Can you rewrite the lines from the line with "You are a computer-use" up to and including the line with "pyautogui.click(x=211, y=113)", replacing "screenshot" with "screen capture" and keeping everything else the same? Leave the pictures out of your answer.

* Entries:
>>>>
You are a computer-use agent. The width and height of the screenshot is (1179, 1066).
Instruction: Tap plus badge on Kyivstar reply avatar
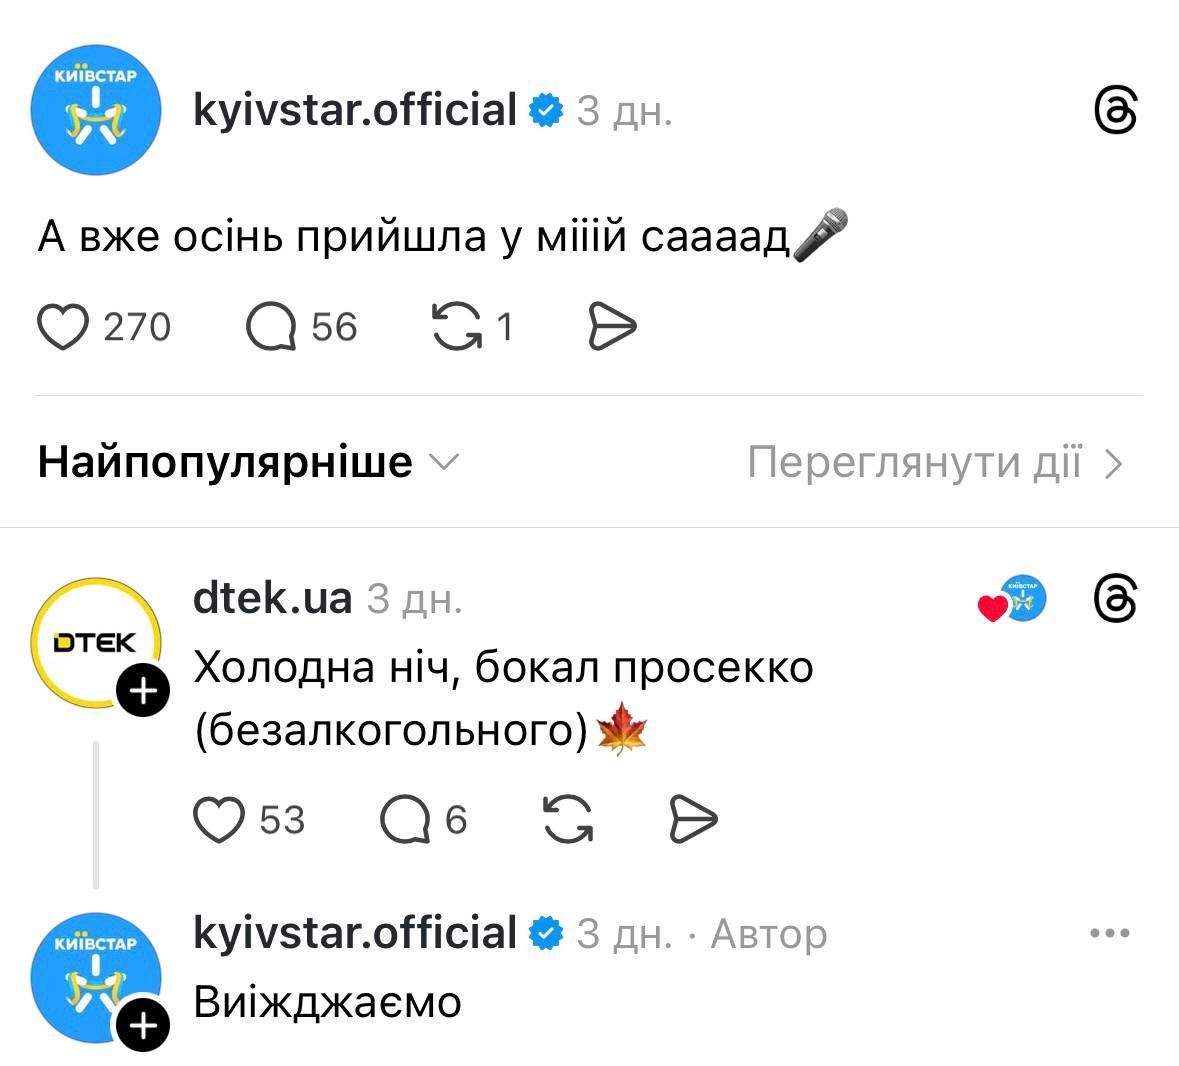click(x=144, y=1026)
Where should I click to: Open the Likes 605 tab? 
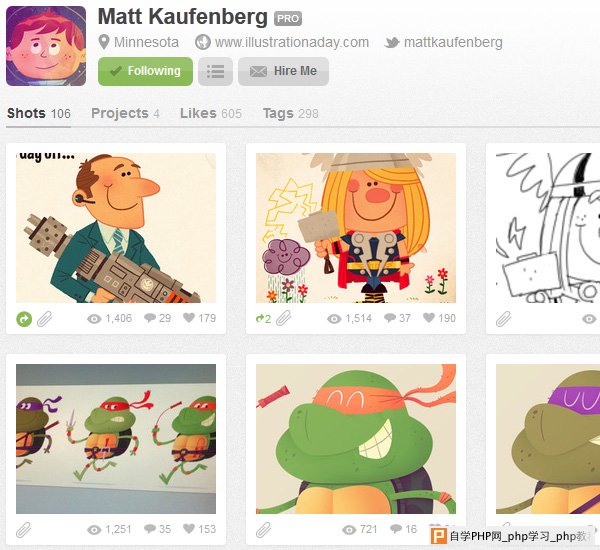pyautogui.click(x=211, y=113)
<<<<
>>>>
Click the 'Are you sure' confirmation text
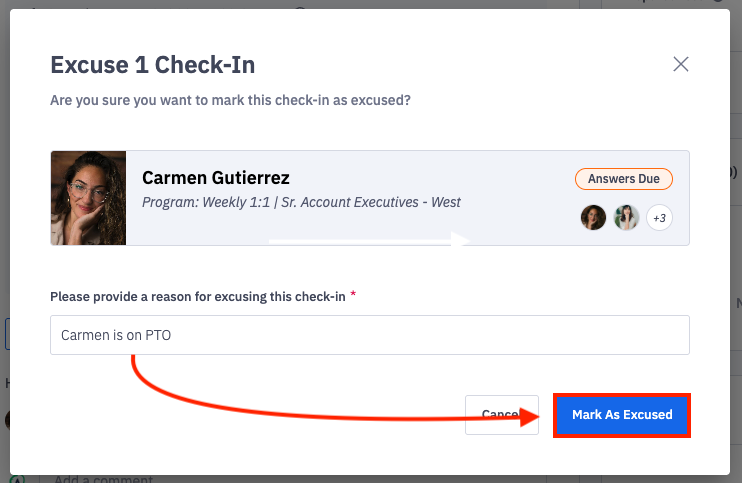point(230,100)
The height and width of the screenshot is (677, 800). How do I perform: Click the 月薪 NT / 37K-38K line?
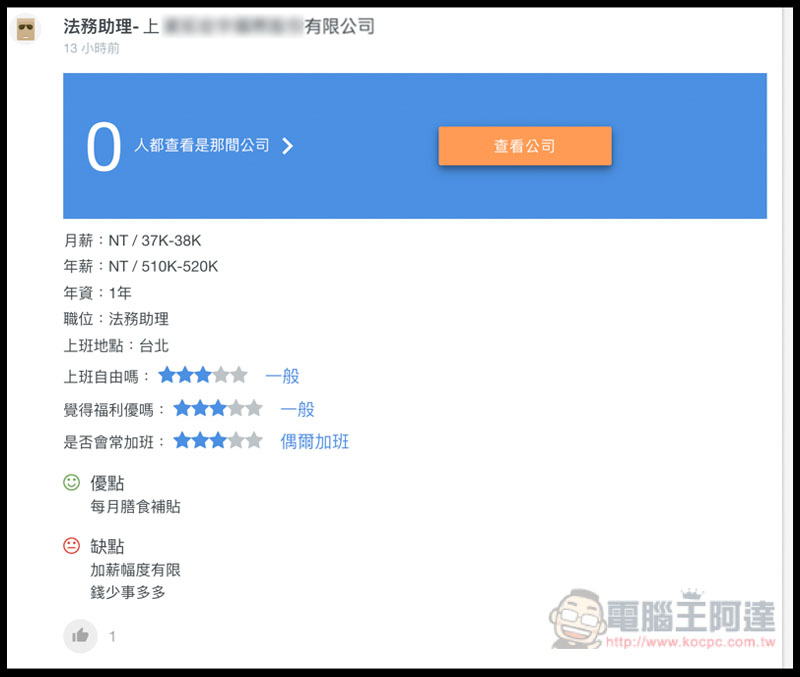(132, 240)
<<<<
* Exercise answer:
You are a computer-use agent. The width and height of the screen capture is (1179, 1066).
Instruction: Tap plus badge on Kyivstar reply avatar
click(x=144, y=1026)
Where should I click to: Open the Likes 605 tab? 
pyautogui.click(x=211, y=113)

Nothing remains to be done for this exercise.